Quindi nessuna camera di consiglio per decidere sul sequestro, tant’è che dalle intercettazioni risulta che i giudici Chiaramonte e Licata non sapevano nemmeno chi fosse Rizzo. Da altre intercettazioni con Giuseppe Rizzo, i risulta che i numeri citati dalla Saguto, relativamente agli immobili sequestrati sono errati, a riprova che la stessa non aveva preso in esame né studiato l’istanza di sequestro. L’ordinanza cita una serie di passaggi nei quali la Saguto parla di Rizzo come “un uomo da 50 mila euro” e dei suoi interlocutori, Nasca e i colleghi Chiaramonte e Licata che, invece di effettuare con lei una camera di consiglio, erano all’oscuro di tutto. In altre intercettazioni la Saguto si adopera per far nominare il marito e la fidanzata del figlio, oltre che un tal Pierfrancesco: E’ il colonnello Nasca a dirle: “Tranquilla, ti dico io come fare, non comparirà da nessuna parte, viene assunto da un’altra, da una terza persona. Punto …Non emerge nulla, come anche per Mariangela (la fidanzata del figlio della Saguto), non emerge assolutamente nulla, da nessuna parte, quindi lo sappiamo solamente noi due e lo saprà solamente tuo marito, il quale non avrà rapporti con Rizzo….”. Evidente un accordo corruttivo tra Nasca, la Saguto e suo marito.
L’incarico all’’amministratore giudiziario Rizzo è stato revocato per “gravi irregolarità” il 25.6.2016, tra cui si cita la nomina di uno spropositato numero di collaboratori. Al suo posto è stato nominato il catanese Privitera, che ha finito di distruggere il poco che restava, sino alla definitiva chiusura della cava.

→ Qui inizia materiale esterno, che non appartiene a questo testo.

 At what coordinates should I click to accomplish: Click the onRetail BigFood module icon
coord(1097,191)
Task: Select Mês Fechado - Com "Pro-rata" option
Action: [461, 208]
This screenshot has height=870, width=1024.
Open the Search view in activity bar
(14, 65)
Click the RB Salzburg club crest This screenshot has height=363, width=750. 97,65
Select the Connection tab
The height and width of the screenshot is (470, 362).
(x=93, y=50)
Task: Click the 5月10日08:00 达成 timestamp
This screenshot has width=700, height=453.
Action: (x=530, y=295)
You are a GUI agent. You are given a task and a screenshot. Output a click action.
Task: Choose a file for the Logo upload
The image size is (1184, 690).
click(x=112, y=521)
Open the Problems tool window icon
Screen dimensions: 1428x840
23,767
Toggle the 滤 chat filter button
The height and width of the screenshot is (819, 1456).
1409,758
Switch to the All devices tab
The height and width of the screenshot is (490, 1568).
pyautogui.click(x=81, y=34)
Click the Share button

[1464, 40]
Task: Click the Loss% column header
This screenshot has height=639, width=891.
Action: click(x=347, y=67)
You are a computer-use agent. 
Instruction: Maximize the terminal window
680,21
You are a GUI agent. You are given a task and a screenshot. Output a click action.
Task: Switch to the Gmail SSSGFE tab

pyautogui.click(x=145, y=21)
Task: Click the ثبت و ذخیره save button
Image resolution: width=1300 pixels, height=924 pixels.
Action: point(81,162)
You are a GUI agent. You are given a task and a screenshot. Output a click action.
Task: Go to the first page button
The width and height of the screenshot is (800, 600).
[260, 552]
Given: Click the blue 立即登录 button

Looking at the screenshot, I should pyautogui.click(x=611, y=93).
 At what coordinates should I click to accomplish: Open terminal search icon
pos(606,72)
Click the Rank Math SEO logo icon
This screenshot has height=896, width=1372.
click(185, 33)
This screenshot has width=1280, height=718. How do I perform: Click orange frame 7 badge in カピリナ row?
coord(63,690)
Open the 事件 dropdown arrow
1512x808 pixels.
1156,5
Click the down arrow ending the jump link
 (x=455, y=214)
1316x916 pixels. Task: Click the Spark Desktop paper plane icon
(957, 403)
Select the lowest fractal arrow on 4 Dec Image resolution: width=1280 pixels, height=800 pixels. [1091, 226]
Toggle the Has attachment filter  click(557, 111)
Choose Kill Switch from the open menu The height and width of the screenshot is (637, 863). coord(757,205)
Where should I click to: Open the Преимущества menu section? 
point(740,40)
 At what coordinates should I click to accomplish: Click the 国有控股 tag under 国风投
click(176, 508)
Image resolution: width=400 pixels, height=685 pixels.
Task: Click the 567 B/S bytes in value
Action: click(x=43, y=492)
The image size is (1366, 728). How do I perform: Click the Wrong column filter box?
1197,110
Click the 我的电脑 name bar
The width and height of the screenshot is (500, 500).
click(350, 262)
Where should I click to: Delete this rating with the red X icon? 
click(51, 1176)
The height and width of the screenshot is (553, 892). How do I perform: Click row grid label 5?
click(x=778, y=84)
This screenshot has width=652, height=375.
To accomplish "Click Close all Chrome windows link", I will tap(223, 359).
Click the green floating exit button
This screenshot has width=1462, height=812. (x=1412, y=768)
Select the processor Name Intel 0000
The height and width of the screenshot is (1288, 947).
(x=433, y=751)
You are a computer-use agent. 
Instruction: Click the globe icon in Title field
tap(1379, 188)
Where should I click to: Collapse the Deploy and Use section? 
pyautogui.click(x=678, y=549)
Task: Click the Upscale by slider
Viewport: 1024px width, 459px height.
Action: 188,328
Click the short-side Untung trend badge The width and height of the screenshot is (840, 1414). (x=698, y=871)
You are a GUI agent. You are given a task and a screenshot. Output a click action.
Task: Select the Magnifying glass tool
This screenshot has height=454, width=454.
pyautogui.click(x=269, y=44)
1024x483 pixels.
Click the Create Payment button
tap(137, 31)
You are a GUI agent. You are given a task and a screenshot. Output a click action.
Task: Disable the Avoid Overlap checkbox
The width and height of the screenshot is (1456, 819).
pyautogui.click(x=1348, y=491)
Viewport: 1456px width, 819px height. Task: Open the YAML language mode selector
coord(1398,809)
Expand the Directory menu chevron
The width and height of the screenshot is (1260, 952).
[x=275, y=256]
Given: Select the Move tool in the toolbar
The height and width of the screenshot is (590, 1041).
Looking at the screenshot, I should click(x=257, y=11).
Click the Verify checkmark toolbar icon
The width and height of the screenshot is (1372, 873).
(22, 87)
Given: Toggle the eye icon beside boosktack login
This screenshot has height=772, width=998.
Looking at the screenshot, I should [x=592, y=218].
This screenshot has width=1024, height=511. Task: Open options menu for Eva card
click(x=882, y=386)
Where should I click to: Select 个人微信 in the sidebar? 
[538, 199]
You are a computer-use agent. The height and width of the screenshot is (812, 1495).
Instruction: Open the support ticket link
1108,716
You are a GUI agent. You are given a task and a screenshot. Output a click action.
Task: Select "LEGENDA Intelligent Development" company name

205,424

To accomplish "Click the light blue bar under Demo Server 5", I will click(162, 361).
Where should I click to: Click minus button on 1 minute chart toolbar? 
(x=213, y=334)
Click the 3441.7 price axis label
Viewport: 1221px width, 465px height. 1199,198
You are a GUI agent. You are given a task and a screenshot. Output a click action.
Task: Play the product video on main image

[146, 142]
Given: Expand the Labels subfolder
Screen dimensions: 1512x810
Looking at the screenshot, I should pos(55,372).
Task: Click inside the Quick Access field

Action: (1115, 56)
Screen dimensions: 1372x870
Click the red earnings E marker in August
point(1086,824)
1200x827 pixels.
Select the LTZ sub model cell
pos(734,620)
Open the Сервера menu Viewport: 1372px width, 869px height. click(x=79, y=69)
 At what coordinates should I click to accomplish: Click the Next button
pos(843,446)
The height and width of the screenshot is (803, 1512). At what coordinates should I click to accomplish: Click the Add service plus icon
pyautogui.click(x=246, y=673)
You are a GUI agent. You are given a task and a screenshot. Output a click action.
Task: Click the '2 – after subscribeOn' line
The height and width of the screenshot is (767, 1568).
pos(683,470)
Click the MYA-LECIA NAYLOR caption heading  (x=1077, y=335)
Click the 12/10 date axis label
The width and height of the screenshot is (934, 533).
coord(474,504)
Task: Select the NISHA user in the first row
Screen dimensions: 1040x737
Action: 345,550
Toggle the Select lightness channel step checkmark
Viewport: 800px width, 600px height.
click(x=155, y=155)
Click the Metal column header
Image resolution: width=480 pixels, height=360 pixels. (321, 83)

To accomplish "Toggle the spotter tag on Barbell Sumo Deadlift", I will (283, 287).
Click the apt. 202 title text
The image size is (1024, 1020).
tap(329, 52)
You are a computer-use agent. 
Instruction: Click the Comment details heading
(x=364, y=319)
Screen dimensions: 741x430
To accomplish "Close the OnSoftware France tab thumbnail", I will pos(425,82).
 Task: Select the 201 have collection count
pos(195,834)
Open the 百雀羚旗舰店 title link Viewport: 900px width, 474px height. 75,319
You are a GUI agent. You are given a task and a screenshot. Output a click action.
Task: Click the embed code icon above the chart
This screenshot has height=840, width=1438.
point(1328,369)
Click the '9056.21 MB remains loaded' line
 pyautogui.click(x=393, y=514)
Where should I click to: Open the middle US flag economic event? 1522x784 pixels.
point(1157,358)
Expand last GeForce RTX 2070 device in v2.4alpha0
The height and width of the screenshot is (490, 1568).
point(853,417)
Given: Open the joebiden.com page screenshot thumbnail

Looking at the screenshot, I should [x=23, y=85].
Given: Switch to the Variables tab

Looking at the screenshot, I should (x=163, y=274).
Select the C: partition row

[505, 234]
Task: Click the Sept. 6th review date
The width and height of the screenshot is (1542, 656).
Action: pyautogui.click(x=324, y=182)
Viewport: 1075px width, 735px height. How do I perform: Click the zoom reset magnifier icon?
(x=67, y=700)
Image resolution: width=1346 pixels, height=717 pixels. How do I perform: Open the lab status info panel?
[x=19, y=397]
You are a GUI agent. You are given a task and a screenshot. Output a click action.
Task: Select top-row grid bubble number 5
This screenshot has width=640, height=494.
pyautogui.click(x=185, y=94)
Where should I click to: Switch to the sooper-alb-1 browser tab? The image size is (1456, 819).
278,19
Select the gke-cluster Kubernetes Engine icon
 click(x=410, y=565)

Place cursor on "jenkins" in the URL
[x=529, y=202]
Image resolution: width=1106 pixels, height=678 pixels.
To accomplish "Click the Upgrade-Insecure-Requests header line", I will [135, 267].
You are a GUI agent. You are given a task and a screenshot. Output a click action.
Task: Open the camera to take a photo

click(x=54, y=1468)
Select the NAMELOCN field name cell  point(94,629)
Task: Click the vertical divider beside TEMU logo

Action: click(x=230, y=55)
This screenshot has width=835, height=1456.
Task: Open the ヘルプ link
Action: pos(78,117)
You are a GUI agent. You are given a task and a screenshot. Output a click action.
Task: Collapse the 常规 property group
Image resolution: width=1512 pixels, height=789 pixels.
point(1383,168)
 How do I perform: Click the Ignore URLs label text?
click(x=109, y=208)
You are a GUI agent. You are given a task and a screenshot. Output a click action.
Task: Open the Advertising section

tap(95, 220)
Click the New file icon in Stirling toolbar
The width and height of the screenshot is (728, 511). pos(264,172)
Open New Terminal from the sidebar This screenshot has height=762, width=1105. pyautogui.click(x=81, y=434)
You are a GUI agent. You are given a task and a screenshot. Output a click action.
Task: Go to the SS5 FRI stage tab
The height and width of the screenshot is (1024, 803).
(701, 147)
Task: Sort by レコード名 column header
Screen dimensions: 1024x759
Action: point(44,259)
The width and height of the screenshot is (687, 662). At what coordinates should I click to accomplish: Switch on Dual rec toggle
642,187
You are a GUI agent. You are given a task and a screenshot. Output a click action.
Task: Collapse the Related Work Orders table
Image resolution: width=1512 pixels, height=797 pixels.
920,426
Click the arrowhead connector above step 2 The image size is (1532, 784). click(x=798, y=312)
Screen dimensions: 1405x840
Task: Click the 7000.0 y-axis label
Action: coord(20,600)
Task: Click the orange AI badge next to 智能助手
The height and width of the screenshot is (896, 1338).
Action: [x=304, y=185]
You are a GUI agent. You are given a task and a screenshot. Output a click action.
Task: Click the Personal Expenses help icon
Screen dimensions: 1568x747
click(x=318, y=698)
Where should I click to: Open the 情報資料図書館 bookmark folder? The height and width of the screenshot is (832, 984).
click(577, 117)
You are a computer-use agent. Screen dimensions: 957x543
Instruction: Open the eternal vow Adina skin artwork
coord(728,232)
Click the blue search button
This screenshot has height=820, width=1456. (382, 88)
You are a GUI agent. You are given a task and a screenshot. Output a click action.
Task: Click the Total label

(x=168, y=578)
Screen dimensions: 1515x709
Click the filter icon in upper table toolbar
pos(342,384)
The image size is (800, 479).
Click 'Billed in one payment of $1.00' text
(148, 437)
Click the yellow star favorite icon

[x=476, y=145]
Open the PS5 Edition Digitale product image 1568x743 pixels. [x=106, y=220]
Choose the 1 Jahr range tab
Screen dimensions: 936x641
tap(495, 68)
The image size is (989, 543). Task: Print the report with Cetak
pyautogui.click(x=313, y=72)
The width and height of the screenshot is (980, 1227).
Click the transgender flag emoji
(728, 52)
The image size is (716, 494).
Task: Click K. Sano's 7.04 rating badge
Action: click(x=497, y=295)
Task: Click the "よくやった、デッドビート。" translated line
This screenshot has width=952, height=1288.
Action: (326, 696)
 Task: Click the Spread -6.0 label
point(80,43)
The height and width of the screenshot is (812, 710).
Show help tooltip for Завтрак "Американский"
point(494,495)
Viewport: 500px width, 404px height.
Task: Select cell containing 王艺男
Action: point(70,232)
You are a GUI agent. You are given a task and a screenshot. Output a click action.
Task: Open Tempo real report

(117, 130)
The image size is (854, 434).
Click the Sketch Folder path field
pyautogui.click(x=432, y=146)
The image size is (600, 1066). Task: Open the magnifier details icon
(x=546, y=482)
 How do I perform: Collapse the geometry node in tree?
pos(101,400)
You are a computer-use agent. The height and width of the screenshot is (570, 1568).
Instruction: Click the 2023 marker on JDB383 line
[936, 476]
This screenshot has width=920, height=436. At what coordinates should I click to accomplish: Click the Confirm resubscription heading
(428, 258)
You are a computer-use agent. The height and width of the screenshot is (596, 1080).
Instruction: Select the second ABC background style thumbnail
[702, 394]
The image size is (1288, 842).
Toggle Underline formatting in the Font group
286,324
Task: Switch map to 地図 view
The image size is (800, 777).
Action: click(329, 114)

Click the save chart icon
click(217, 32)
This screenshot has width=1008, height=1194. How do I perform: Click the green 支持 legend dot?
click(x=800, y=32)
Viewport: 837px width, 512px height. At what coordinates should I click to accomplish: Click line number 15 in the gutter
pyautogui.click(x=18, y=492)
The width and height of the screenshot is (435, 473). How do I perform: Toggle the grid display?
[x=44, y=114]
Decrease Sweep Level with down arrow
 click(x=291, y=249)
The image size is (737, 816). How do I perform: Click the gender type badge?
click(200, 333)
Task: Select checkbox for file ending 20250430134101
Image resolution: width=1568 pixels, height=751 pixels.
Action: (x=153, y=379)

Enrico Colajanni, presidente di Libero Futuro, ha confermato il percorso di riscatto da anni fatto da Gaetano Virga, al quale sono stati bruciati nel 2013, a ripetizione, un centinaio di mezzi e che ha ottenuto anche un fondo di rimborso per le vittime danneggiate dalla mafia in un’inchiesta coordinata dai procuratori Vittorio Teresi e Leonardo Agueci. L’unica vecchia accusa nei suoi confronti è quella di turbativa d’asta, nel 1992.
Naturalmente le trombe dei giornalisti, alimentate da chi ha progettato il sequestro, si sono messe a suonare dicendo che ci troviamo davanti a una nuova strategia della mafia, quella di fingere di collaborare, e insinuando che le denunce e la partecipazione a Libero Futuro, erano tutti espedienti per salvare il patrimonio, ma che non sono serviti, vista l’acutezza mentale di magistrati e investigatori.
La verità è che i Virga hanno creduto nell’aiuto dello Stato, a sostegno delle loro scelte, ma che si sono illusi, essendosi trovati davanti al protagonismo di Silvana Saguto e del suo cerchio magico.
Il provvedimento di sequestro è stato revocato nel giugno 2021, quando ormai tutte le aziende avevano dichiarato fallimento o erano state comunque chiuse. Di quello che era un impero finanziario, almeno sulla carta, non è rimasto più niente. A margine si annota che per il reato di corruzione in atti giudiziari si applica la pena da sei a dodici anni.